◆ What is expected:
Present the rows below as a numbered list, leaving out any blank lines.

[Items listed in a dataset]

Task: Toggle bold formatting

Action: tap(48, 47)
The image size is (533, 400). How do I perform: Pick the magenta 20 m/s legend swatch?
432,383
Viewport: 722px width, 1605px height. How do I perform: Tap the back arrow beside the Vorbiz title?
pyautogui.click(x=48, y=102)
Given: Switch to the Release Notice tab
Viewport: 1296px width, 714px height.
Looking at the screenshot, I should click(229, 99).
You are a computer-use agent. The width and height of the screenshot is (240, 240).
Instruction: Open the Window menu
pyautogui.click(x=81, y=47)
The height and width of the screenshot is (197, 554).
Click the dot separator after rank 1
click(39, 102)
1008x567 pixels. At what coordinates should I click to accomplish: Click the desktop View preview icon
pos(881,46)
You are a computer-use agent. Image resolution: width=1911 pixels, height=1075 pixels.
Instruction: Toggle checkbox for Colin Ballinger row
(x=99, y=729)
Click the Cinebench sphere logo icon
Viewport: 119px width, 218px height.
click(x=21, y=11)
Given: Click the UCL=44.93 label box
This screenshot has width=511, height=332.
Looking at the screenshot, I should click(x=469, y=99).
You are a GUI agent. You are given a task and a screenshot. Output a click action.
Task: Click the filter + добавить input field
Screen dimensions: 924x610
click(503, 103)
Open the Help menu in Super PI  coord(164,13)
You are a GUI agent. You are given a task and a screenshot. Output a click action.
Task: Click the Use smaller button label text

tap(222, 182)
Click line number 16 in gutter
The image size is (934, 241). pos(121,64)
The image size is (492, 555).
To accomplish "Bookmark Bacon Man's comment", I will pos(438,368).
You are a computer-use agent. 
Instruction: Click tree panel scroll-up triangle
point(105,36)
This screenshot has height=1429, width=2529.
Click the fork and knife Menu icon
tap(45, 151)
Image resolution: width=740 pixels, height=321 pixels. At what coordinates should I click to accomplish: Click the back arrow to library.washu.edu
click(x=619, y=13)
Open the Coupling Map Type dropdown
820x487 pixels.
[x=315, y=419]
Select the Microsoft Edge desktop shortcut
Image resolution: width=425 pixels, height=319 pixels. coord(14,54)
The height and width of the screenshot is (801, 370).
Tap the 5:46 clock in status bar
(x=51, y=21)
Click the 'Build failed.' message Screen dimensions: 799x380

◆ Complete response:
1. Task: Toggle bold formatting
2. Action: tap(48, 47)
3. The image size is (533, 400). How do I perform: Pick the magenta 20 m/s legend swatch?
4. 432,383
5. Viewport: 722px width, 1605px height. How do I perform: Tap the back arrow beside the Vorbiz title?
6. pyautogui.click(x=48, y=102)
7. Given: Switch to the Release Notice tab
8. Viewport: 1296px width, 714px height.
9. Looking at the screenshot, I should click(229, 99).
10. You are a computer-use agent. The width and height of the screenshot is (240, 240).
11. Instruction: Open the Window menu
12. pyautogui.click(x=81, y=47)
13. The height and width of the screenshot is (197, 554).
14. Click the dot separator after rank 1
15. click(39, 102)
16. 1008x567 pixels. At what coordinates should I click to accomplish: Click the desktop View preview icon
17. pos(881,46)
18. You are a computer-use agent. Image resolution: width=1911 pixels, height=1075 pixels.
19. Instruction: Toggle checkbox for Colin Ballinger row
20. (x=99, y=729)
21. Click the Cinebench sphere logo icon
22. Viewport: 119px width, 218px height.
23. click(x=21, y=11)
24. Given: Click the UCL=44.93 label box
25. This screenshot has width=511, height=332.
26. Looking at the screenshot, I should click(x=469, y=99).
27. You are a GUI agent. You are given a task and a screenshot. Output a click action.
28. Task: Click the filter + добавить input field
29. Screen dimensions: 924x610
30. click(503, 103)
31. Open the Help menu in Super PI  coord(164,13)
32. You are a GUI agent. You are given a task and a screenshot. Output a click action.
33. Task: Click the Use smaller button label text
34. tap(222, 182)
35. Click line number 16 in gutter
36. The image size is (934, 241). pos(121,64)
37. The image size is (492, 555).
38. To accomplish "Bookmark Bacon Man's comment", I will pos(438,368).
39. You are a computer-use agent. 
40. Instruction: Click tree panel scroll-up triangle
41. point(105,36)
42. This screenshot has height=1429, width=2529.
43. Click the fork and knife Menu icon
44. tap(45, 151)
45. Image resolution: width=740 pixels, height=321 pixels. At what coordinates should I click to accomplish: Click the back arrow to library.washu.edu
46. click(x=619, y=13)
47. Open the Coupling Map Type dropdown
48. 820x487 pixels.
49. [x=315, y=419]
50. Select the Microsoft Edge desktop shortcut
51. Image resolution: width=425 pixels, height=319 pixels. coord(14,54)
52. The height and width of the screenshot is (801, 370).
53. Tap the 5:46 clock in status bar
54. (x=51, y=21)
55. Click the 'Build failed.' message Screen dimensions: 799x380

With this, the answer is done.